(Stored records)
* * * *

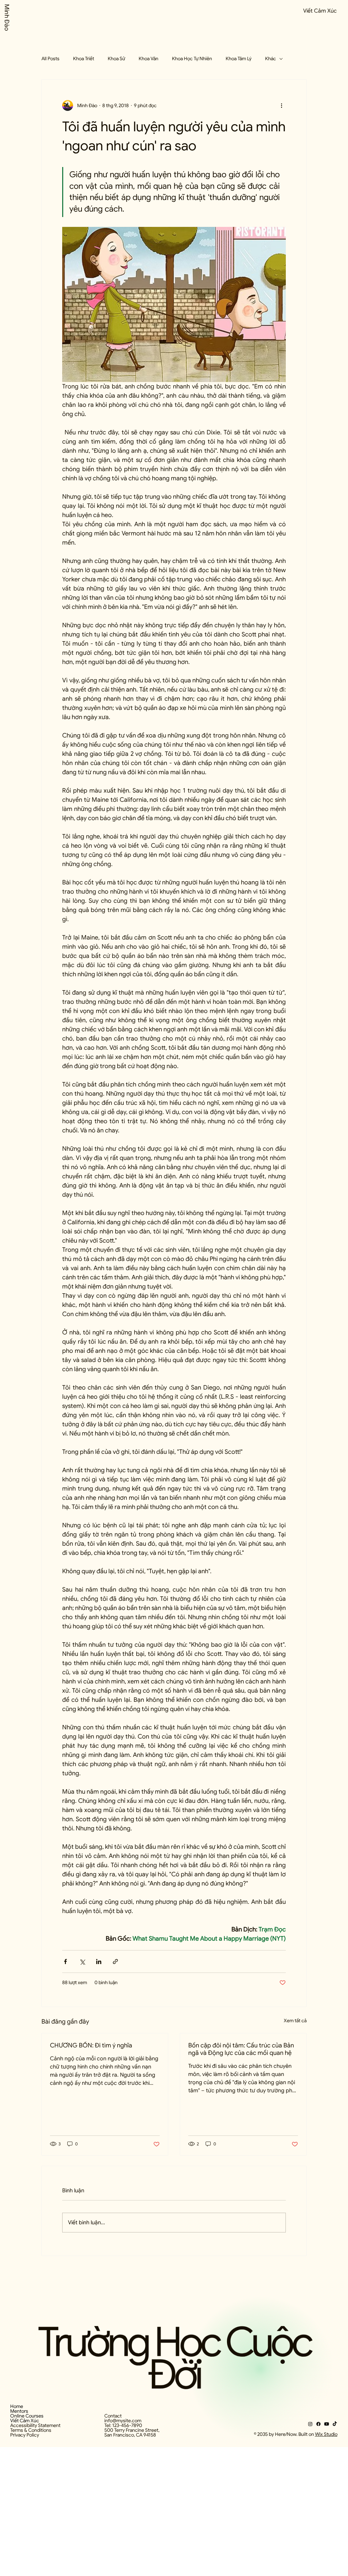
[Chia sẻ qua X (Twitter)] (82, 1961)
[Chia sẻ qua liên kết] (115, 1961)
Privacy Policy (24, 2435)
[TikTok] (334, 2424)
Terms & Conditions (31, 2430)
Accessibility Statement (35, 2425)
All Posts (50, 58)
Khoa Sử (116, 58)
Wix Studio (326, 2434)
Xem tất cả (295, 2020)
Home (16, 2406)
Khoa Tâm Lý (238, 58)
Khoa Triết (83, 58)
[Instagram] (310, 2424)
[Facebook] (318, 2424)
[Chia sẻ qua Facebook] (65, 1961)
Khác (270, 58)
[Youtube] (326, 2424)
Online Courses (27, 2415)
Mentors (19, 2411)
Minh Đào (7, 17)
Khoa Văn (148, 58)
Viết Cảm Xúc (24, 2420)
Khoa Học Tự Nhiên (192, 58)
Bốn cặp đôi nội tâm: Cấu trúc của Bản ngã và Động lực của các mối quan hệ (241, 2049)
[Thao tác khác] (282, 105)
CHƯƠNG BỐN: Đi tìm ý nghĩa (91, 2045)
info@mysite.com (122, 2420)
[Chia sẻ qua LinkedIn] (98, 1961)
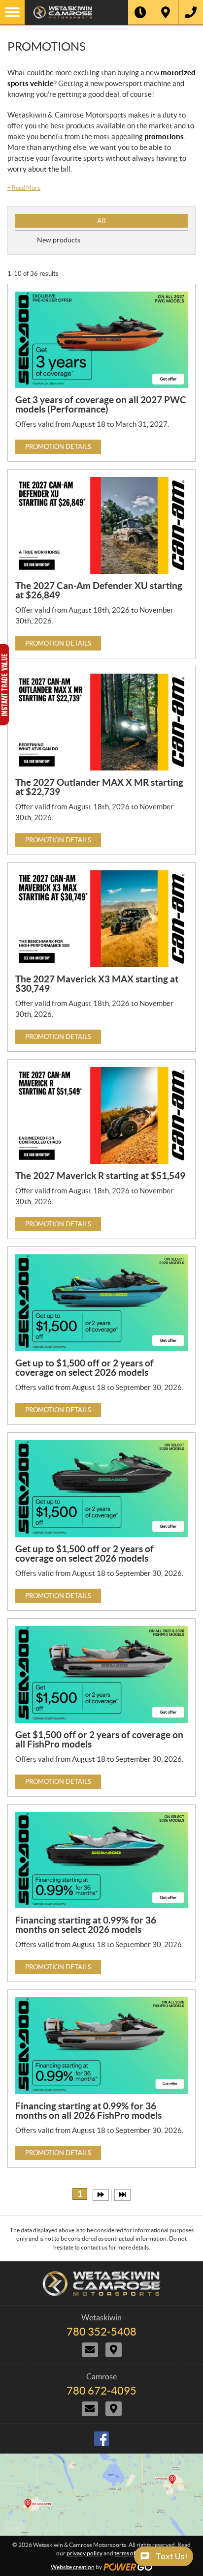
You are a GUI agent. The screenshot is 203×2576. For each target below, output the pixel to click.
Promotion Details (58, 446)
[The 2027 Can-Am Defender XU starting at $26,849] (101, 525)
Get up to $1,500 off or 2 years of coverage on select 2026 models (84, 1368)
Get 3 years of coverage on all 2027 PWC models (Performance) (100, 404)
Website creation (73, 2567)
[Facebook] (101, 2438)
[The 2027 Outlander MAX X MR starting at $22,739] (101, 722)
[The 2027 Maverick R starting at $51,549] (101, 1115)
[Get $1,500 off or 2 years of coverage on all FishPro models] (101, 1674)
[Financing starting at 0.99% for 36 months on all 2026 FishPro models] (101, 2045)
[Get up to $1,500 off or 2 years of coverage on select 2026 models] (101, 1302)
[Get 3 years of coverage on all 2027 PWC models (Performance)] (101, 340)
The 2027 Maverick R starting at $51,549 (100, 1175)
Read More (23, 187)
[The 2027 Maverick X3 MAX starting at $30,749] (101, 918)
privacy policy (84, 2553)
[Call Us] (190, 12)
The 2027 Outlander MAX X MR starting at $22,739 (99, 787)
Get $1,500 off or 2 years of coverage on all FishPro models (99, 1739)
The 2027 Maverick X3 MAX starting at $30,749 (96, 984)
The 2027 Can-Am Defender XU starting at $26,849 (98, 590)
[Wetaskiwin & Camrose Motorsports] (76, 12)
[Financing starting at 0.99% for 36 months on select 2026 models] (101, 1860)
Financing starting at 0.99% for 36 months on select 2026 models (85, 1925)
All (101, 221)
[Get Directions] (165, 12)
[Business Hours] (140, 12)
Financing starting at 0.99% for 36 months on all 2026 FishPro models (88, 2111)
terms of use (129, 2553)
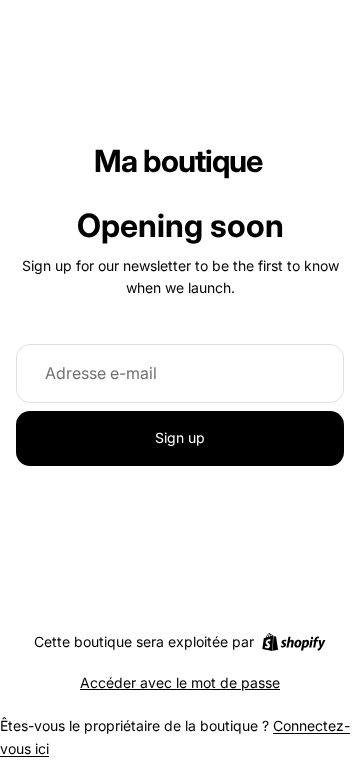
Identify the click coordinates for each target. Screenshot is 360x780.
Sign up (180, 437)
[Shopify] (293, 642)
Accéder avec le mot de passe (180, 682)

* * * *

Copy out nothing but the lines from the beginning of the records through the one that contains "Home (16, 2406)". Skip the pictures.

> _Written response_
[Chia sẻ qua X (Twitter)] (82, 1961)
[Chia sẻ qua liên kết] (115, 1961)
Privacy Policy (24, 2435)
[TikTok] (334, 2424)
Terms & Conditions (31, 2430)
Accessibility Statement (35, 2425)
All Posts (50, 58)
Khoa Sử (116, 58)
Wix Studio (326, 2434)
Xem tất cả (295, 2020)
Home (16, 2406)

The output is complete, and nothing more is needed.